__Input data__.
· · · · · · ·
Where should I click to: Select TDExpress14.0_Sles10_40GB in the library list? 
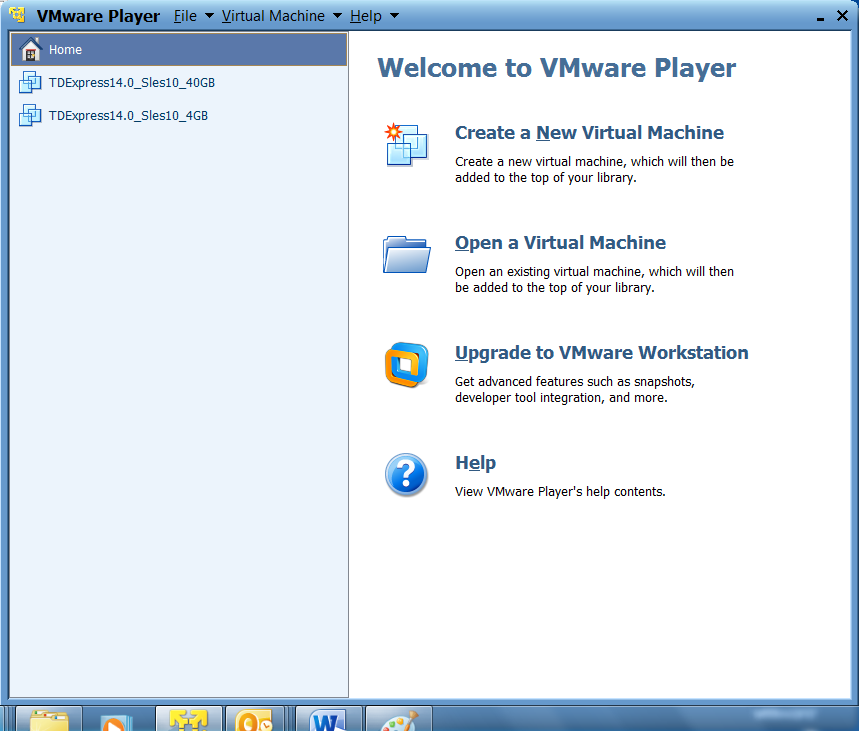(132, 82)
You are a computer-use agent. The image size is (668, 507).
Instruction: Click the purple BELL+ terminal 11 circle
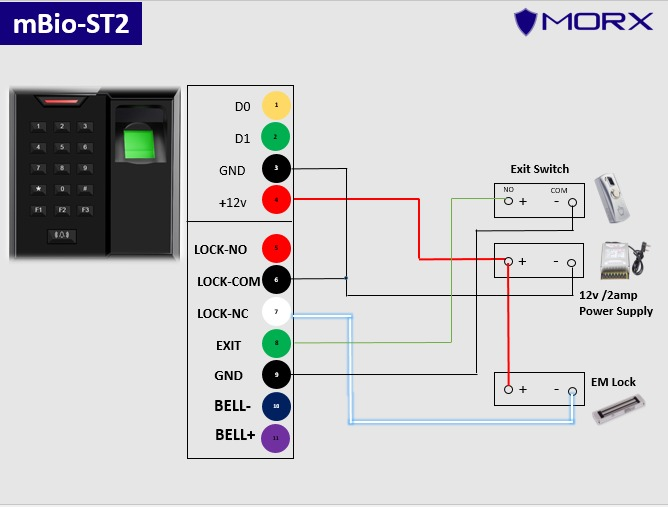[276, 437]
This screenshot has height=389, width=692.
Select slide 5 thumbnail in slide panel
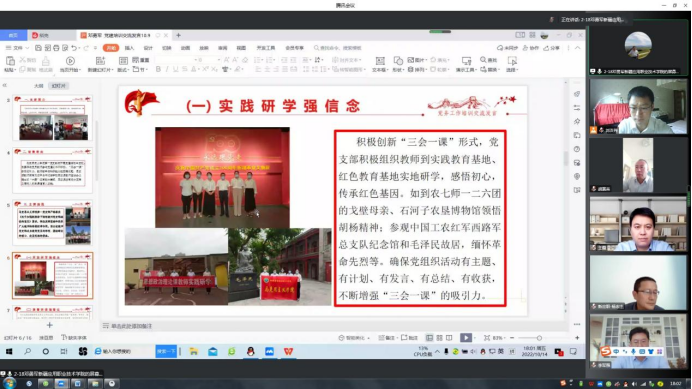click(53, 223)
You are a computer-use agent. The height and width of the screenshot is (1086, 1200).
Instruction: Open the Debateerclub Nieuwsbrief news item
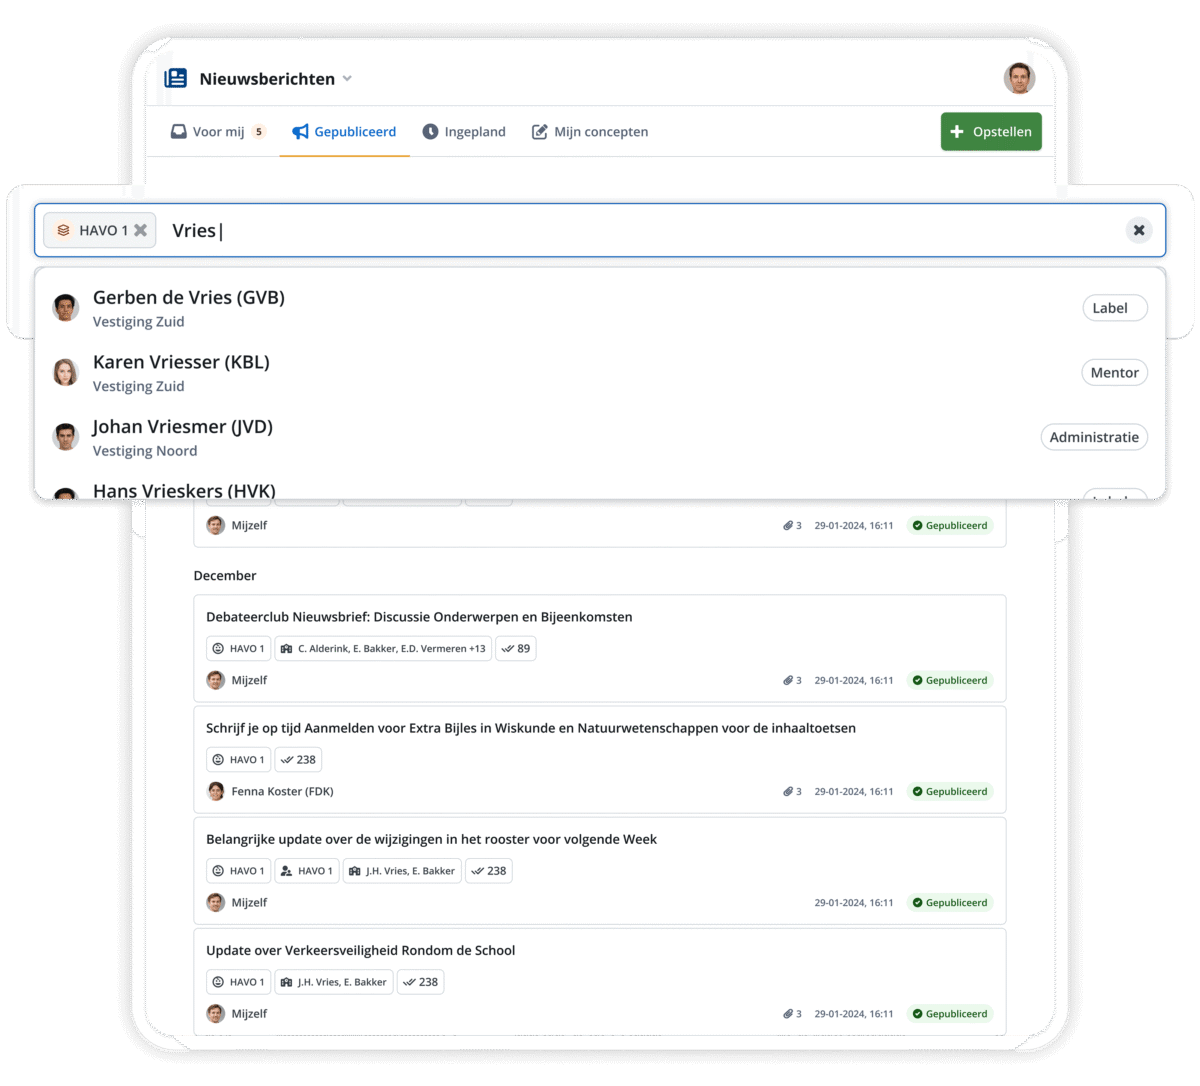pos(419,617)
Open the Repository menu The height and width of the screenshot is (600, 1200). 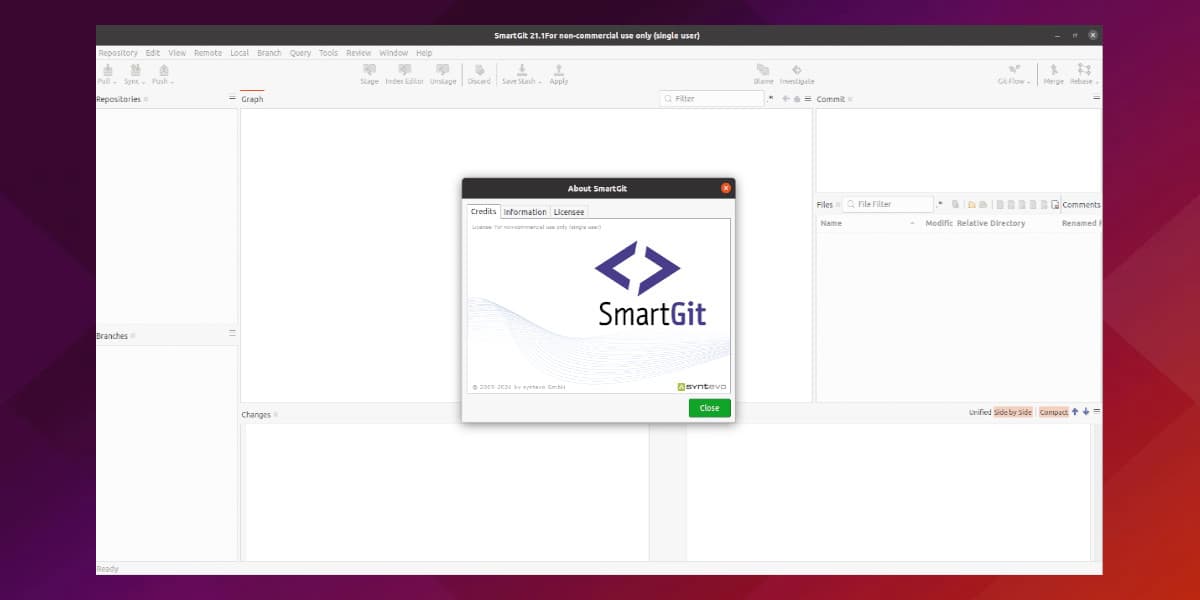[117, 53]
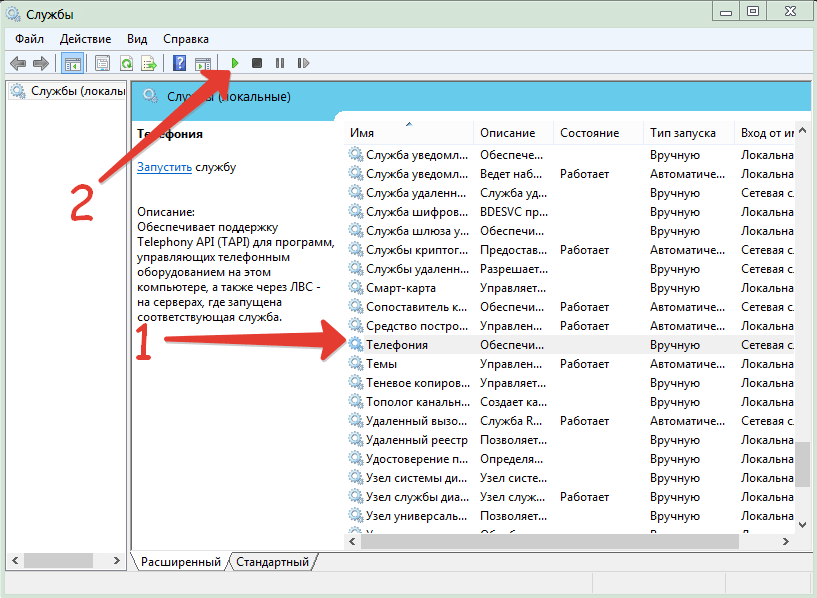
Task: Open Help via the blue question mark icon
Action: (180, 63)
· · · · · · ·
__Action item__.
Please filter the entries for the word "agent" and copy the lines that have it.

__Worked solution__.
You are a computer-use agent. The image size is (668, 507).
You are a computer-use agent. The height and width of the screenshot is (1086, 1200).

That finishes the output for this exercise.